In this case, the arrays p_points, N_array, i_dir are (3,Nx,Ny) numpy arrays and x_tar, y_tar are (Nx,Ny) numpy arrays.

My remote function surf_seed2_par returns two vectors of sizes: (3,Nx,block_size). At the end I obtain a nested lists from the remote function with length: (ncpus,2,3,Nx,block_size).

However, since the rest of my algorithm runs again in a single CPU, I need to stack these lists so that I can recover two (3,Nx,Ny) arrays at the end. This is the reason why I am using those two for loops in between.

Once I run this code and compare it to the non-parallelized implementation, the parallelized version takes significantly longer to run. When trying to estimate a bit the time that is spent in betwen, I can see a significant increase in time in relation to the auto_init_wrapper function included in auto_init_hook.py and obviously I see a significant increase due to the list comprehension used to extract the data back into a numpy array.

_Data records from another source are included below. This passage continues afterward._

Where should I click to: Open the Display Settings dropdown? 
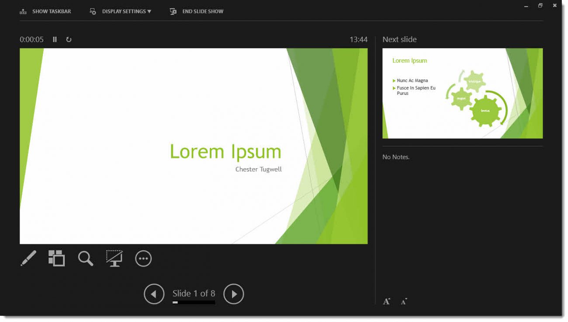pos(121,11)
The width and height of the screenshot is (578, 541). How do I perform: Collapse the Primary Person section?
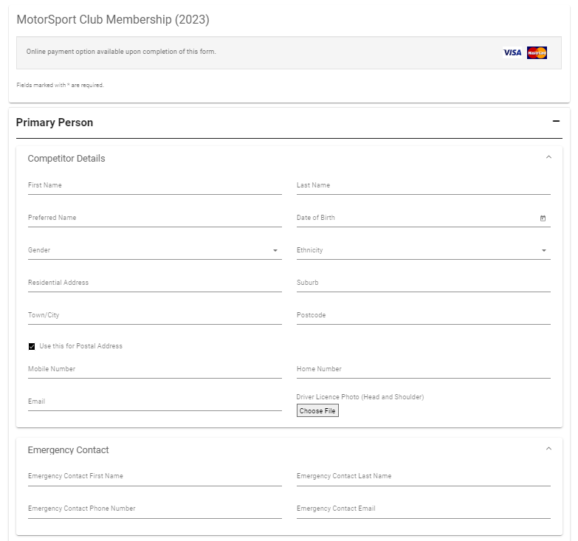click(556, 122)
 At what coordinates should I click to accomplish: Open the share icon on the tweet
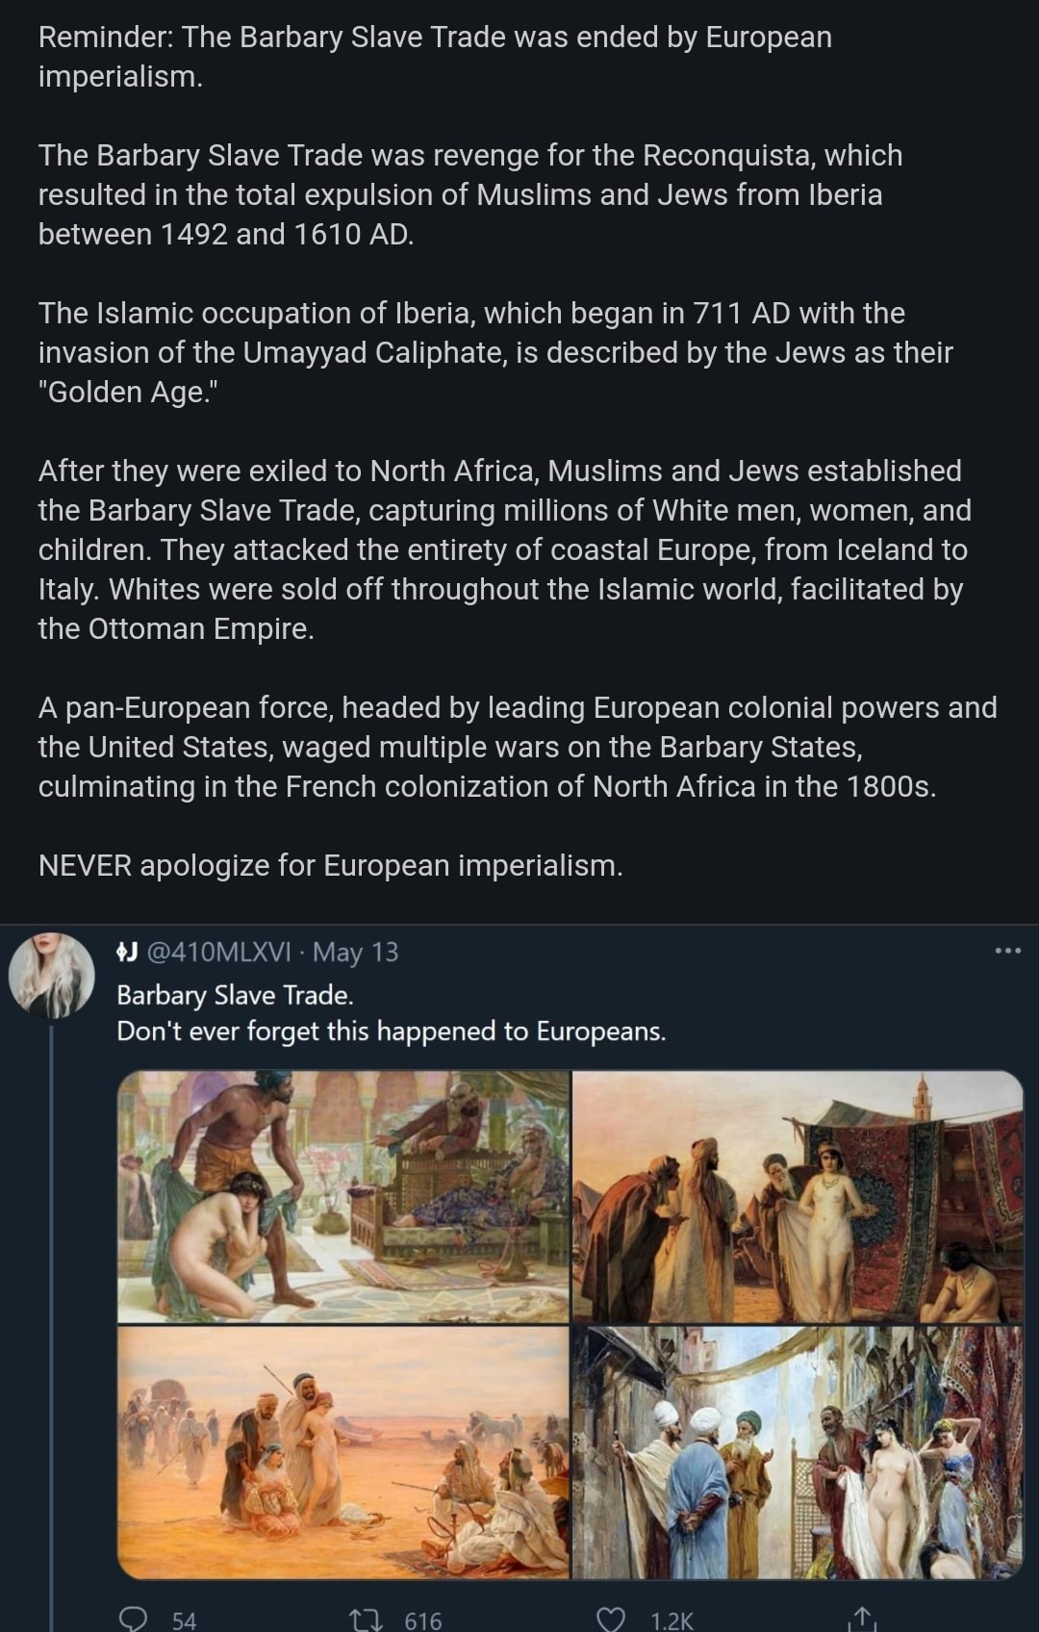click(x=862, y=1619)
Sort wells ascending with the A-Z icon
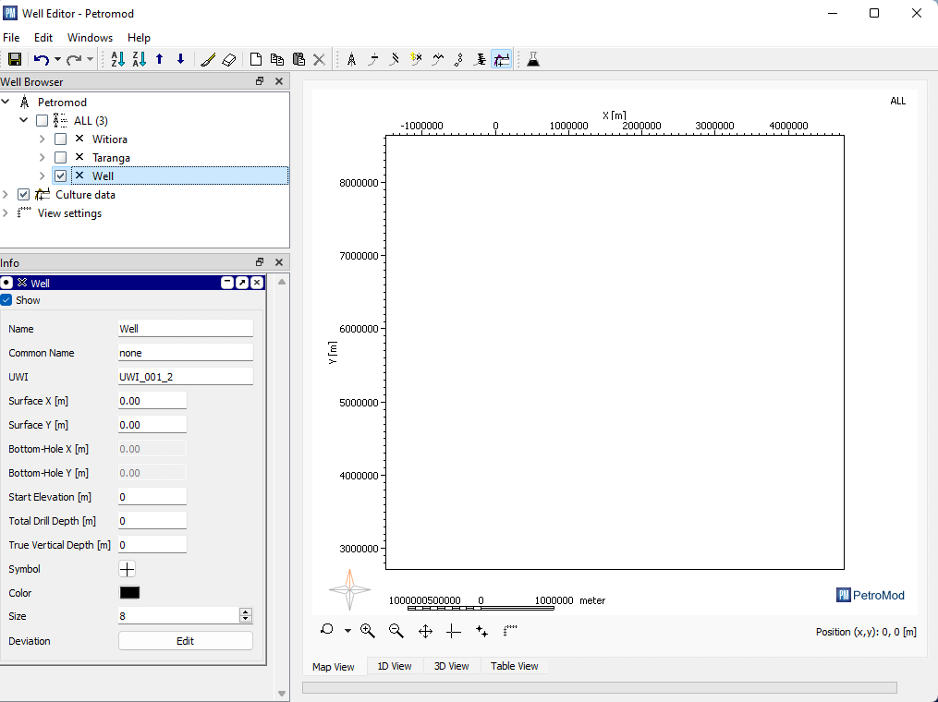The height and width of the screenshot is (702, 938). [x=117, y=60]
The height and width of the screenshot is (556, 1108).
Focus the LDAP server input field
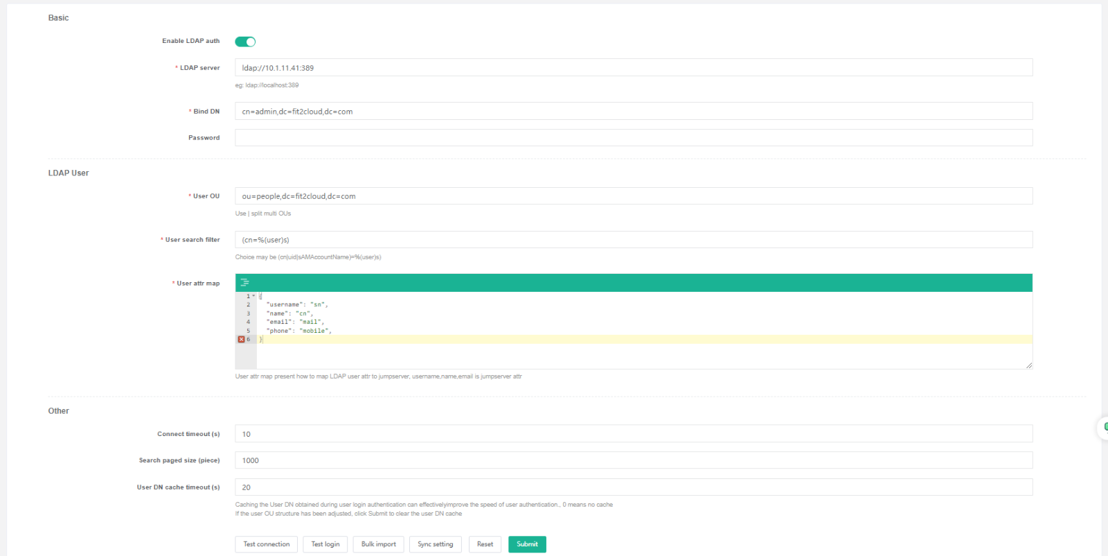click(633, 68)
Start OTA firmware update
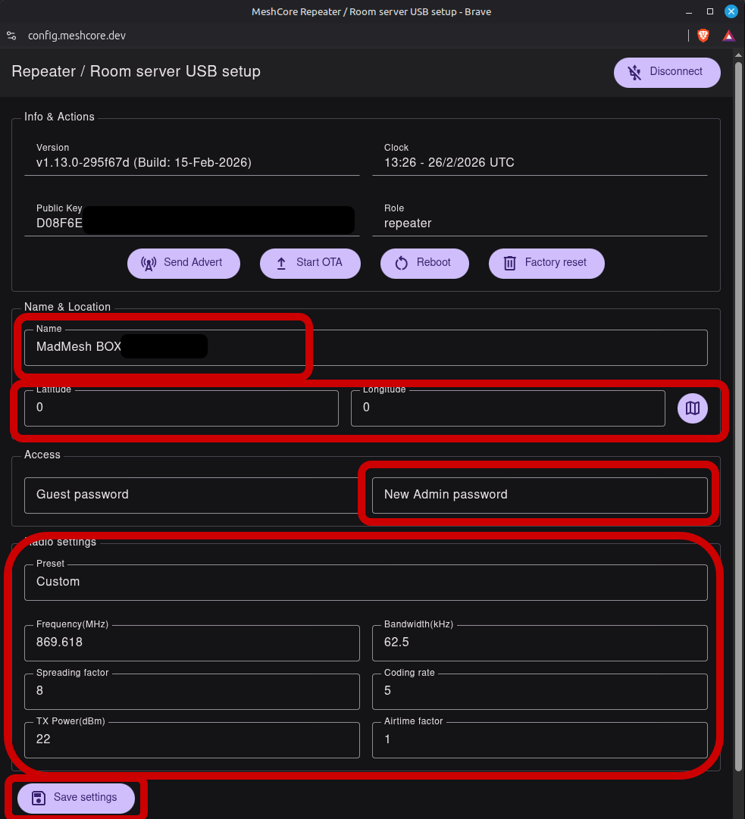The image size is (745, 819). coord(310,263)
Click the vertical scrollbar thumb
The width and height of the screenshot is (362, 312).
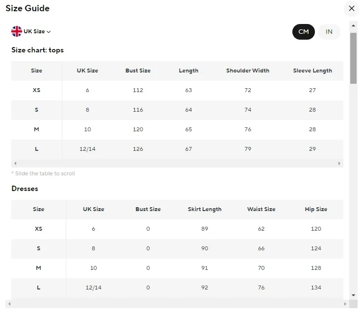(353, 58)
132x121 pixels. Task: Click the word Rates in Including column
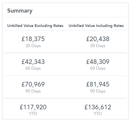[119, 26]
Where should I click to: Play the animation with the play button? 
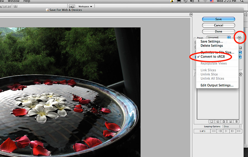[226, 131]

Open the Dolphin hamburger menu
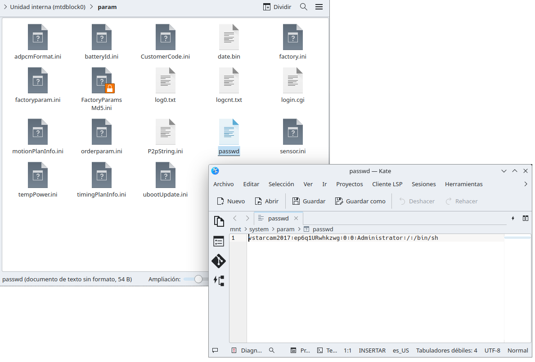tap(319, 7)
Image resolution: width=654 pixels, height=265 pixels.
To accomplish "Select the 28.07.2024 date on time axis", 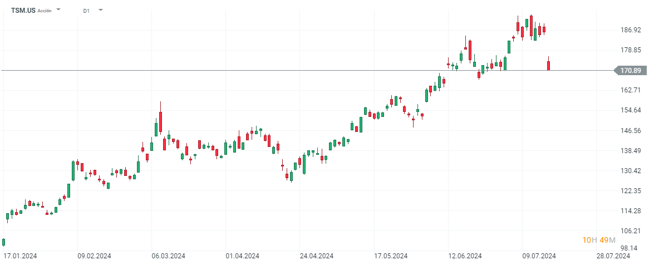I will (x=613, y=256).
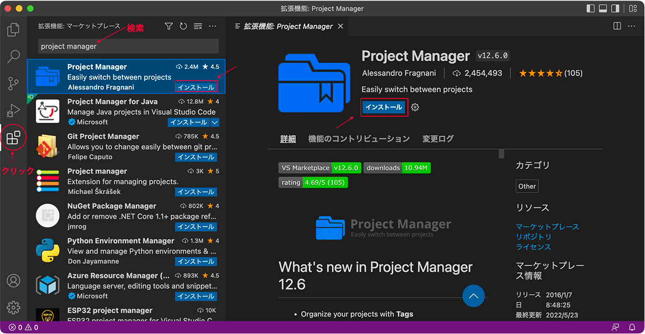Click the filter extensions funnel icon

coord(169,26)
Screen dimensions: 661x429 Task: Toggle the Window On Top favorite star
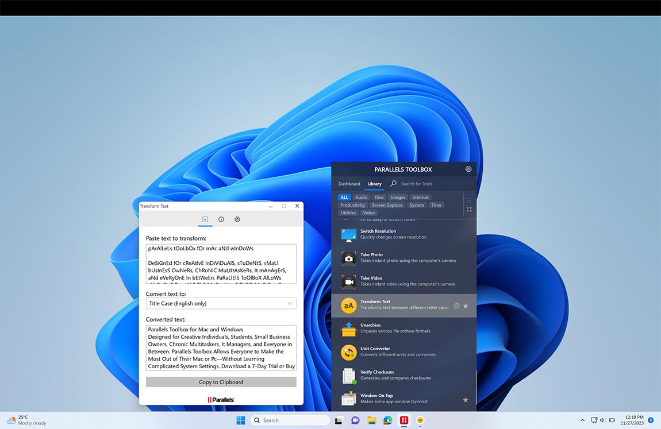point(466,399)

Any suggestion on what could I do to improve the performance in this case?

Hi again ray community,

So I replaced the for loop for some numpy operations. I first split the list into two homogeneous sections that can be directly transformed into numpy arrays. After that, I manipulate the numpy arrays to obtain the shape that I desire:

blocks_p= [p_points[:,:,start_index:end_index] for i,(start_index,end_index) in enumerate(self.index_pairs)]
        blocks_N= [N_array[:,:,start_index:end_index] for i,(start_index,end_index) in enumerate(self.index_pairs)]
        blocks_i_dir= [self.i_dir[:,:,start_index:end_index] for i,(start_index,end_index) in enumerate(self.index_pairs)]
        blocks_x_tar= [self.x_tar[:,start_index:end_index] for i,(start_index,end_index) in enumerate(self.index_pairs)]
        blocks_y_tar= [self.y_tar[:,start_index:end_index] for i,(start_index,end_index) in enumerate(self.index_pairs)]
        results = ray.get([surf_seed2_par.remote(block_p,block_N,self.Nx_g,self.Ny_g,block_i_dir,block_x_tar,block_y_tar,self.n1_g,self.n2_g,self.z_out_g) for block_p,block_N,block_i_dir,block_x_tar,block_y_tar in zip(blocks_p,blocks_N,blocks_i_dir,blocks_x_tar,blocks_y_tar)])
        rp1 = np.asarray(results[0:-1])
        rp2 = np.asarray(results[-1])
        rp1_con = rp1.transpose(1,2,0,3).reshape(6,self.Nx,-1)
        r_joint = np.concatenate((rp1_con,rp2),axis=2)
        results_p = np.stack((r_joint[0,:],r_joint[1,:],r_joint[2,:]),axis=0)
        results_N = np.stack((r_joint[3,:],r_joint[4,:],r_joint[5,:]),axis=0)

I have to say that this approach is still slow. Once profiling this function, I see that a lot of time is used for doing the “list comprehension”. Any idea about what could be done in order to reduce the time needed for putting the results back into the shape that I need?